## [Instructions for the task]
In the records below, convert the lines from the one containing "Task: Mark the" through the one containing "Action: [113, 617]", inclusive, into a JSON list of strings with one string per line. Leave out blank lines.
──────── Materials provided ────────
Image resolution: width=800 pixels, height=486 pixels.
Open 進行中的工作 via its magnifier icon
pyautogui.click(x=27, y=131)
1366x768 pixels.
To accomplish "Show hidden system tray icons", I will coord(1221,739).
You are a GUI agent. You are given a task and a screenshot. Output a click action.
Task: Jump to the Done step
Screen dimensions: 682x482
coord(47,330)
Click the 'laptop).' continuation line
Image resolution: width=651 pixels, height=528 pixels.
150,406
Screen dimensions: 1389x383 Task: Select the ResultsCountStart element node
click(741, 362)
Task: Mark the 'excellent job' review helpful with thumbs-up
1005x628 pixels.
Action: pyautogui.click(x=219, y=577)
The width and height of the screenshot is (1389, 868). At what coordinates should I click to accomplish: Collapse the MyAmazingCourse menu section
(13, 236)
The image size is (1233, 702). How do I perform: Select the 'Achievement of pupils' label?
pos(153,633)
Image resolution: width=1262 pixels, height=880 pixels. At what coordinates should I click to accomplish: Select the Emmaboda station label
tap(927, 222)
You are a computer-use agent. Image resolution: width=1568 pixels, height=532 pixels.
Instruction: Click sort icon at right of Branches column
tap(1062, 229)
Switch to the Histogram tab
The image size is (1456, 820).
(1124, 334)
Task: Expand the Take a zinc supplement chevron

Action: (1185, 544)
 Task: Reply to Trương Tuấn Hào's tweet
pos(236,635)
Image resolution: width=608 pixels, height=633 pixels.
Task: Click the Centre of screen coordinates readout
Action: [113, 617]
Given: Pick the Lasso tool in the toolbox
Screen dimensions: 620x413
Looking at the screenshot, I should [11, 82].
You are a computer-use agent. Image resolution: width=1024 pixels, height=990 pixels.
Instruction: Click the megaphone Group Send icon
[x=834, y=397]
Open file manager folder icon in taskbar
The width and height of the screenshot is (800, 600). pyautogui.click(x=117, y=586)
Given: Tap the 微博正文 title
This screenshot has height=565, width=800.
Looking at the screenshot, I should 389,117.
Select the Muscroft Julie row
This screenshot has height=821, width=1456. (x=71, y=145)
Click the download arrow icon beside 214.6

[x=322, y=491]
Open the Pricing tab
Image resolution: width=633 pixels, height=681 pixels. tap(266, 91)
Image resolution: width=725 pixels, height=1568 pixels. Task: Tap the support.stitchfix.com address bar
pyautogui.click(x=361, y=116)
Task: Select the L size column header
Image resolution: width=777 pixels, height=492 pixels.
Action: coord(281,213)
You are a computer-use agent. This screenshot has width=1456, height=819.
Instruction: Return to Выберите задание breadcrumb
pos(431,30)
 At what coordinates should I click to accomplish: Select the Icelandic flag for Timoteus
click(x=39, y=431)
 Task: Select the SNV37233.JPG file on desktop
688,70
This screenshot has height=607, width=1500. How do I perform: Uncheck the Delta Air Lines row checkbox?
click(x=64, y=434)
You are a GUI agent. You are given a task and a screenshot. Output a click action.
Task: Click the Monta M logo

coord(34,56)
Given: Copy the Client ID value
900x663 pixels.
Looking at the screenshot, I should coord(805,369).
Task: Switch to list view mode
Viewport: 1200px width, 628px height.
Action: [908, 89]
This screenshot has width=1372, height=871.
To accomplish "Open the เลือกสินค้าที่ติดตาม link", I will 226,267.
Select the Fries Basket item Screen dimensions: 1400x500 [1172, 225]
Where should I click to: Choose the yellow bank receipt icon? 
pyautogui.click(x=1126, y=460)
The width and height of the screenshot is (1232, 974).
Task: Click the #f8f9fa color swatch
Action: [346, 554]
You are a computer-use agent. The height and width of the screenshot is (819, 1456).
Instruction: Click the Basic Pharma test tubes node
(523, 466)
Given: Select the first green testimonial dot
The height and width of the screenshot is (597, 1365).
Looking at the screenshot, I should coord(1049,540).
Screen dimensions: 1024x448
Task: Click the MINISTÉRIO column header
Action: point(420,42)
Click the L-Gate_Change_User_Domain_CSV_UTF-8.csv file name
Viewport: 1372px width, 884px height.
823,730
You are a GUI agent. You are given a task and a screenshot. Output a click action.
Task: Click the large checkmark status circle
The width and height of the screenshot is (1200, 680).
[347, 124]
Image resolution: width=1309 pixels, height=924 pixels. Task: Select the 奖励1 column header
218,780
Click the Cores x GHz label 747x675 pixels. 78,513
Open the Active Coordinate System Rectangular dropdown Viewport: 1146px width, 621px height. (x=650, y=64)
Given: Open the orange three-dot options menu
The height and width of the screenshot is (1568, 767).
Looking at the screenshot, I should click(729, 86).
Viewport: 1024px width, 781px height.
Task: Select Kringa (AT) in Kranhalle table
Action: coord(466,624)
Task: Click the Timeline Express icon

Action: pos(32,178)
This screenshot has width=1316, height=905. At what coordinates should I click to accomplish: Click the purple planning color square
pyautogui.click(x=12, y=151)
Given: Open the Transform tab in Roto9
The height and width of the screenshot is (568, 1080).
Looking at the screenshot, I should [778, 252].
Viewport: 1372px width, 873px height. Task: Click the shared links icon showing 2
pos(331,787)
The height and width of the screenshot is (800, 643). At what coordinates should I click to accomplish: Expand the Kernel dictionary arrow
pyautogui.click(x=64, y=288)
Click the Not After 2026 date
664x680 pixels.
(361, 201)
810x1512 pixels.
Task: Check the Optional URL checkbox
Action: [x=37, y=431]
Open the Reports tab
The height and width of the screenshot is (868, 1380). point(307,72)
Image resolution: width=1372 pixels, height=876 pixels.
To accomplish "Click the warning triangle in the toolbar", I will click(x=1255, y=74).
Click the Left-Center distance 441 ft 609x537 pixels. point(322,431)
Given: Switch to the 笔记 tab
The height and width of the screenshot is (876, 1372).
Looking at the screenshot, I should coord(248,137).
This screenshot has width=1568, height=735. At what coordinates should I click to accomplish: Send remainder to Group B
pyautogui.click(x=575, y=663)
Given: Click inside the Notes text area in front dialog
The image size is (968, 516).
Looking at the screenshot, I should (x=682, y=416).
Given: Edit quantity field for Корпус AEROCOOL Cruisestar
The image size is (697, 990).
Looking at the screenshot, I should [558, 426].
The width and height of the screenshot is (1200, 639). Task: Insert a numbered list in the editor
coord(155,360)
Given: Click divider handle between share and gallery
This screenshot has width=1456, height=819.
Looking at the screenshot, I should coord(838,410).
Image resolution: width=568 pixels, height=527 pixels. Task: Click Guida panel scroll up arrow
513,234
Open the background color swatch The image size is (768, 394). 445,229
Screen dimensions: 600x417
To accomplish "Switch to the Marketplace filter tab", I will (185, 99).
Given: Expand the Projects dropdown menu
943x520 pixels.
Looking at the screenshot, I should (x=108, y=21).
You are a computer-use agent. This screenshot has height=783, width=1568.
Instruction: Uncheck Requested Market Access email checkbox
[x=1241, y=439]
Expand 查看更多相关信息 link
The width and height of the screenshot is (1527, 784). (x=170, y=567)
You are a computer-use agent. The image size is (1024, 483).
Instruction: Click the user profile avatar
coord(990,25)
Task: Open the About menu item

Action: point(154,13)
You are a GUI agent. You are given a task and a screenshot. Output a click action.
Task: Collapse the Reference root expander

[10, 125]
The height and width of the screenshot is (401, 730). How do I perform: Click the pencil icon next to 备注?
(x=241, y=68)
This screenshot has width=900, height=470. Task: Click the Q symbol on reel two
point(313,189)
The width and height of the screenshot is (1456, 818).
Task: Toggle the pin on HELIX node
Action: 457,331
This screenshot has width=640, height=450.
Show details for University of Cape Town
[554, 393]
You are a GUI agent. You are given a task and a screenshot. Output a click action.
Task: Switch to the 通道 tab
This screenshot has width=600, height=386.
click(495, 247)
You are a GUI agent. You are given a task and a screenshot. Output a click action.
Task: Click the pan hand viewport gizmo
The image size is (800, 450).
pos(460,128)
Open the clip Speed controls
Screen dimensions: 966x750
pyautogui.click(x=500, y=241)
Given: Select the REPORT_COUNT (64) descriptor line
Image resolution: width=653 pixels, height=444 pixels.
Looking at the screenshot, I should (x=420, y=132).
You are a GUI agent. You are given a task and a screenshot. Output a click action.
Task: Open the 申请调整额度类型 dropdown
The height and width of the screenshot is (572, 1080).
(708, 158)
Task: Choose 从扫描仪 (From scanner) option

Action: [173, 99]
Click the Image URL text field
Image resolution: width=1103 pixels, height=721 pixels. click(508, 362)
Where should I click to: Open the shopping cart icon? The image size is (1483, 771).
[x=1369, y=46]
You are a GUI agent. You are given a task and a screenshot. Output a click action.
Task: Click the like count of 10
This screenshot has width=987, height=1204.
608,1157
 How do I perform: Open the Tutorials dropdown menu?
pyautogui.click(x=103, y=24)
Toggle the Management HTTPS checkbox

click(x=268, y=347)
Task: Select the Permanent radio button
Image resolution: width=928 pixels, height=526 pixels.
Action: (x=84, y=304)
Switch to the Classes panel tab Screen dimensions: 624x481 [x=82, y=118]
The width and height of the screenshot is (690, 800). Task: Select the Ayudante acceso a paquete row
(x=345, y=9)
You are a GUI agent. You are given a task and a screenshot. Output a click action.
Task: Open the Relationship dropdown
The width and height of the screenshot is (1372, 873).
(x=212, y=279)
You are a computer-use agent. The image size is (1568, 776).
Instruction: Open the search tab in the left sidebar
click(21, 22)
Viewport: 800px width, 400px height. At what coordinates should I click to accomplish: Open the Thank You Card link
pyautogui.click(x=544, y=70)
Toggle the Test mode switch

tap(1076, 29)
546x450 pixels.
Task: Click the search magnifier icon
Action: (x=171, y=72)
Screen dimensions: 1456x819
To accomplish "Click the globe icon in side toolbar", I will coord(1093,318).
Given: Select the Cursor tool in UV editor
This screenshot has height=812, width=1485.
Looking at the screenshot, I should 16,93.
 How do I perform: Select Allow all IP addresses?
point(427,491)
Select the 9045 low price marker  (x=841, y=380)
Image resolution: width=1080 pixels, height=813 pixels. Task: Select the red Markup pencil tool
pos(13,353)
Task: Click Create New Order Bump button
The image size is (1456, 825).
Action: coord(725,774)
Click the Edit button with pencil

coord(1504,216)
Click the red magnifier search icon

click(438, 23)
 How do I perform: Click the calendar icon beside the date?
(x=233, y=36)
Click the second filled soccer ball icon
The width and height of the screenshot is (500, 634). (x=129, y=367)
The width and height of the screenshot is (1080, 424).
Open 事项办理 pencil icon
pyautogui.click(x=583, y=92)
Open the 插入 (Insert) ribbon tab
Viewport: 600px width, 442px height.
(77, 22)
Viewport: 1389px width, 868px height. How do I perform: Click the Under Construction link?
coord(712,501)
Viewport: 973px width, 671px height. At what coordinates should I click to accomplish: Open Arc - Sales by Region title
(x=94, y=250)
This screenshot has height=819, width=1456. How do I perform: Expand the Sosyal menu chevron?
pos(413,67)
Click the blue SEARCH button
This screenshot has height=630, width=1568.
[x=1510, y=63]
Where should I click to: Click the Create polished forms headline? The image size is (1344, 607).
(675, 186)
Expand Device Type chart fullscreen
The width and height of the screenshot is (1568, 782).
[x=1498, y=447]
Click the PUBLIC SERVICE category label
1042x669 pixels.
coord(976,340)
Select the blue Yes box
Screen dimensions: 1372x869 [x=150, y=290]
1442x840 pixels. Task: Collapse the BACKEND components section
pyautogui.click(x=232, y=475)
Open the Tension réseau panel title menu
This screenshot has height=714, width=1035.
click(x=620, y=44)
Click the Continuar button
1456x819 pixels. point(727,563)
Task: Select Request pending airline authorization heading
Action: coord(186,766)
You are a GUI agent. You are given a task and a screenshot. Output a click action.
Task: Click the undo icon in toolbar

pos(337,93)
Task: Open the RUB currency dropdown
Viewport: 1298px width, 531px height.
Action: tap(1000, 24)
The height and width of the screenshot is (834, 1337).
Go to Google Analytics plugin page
────────
## [In response]
[
  "Task: Mark the 'excellent job' review helpful with thumbs-up",
  "1005x628 pixels.",
  "Action: pyautogui.click(x=219, y=577)",
  "The width and height of the screenshot is (1389, 868). At what coordinates should I click to accomplish: Collapse the MyAmazingCourse menu section",
  "(13, 236)",
  "The image size is (1233, 702). How do I perform: Select the 'Achievement of pupils' label?",
  "pos(153,633)",
  "Image resolution: width=1262 pixels, height=880 pixels. At what coordinates should I click to accomplish: Select the Emmaboda station label",
  "tap(927, 222)",
  "You are a computer-use agent. Image resolution: width=1568 pixels, height=532 pixels.",
  "Instruction: Click sort icon at right of Branches column",
  "tap(1062, 229)",
  "Switch to the Histogram tab",
  "The image size is (1456, 820).",
  "(1124, 334)",
  "Task: Expand the Take a zinc supplement chevron",
  "Action: (1185, 544)",
  " Task: Reply to Trương Tuấn Hào's tweet",
  "pos(236,635)",
  "Image resolution: width=608 pixels, height=633 pixels.",
  "Task: Click the Centre of screen coordinates readout",
  "Action: [113, 617]"
]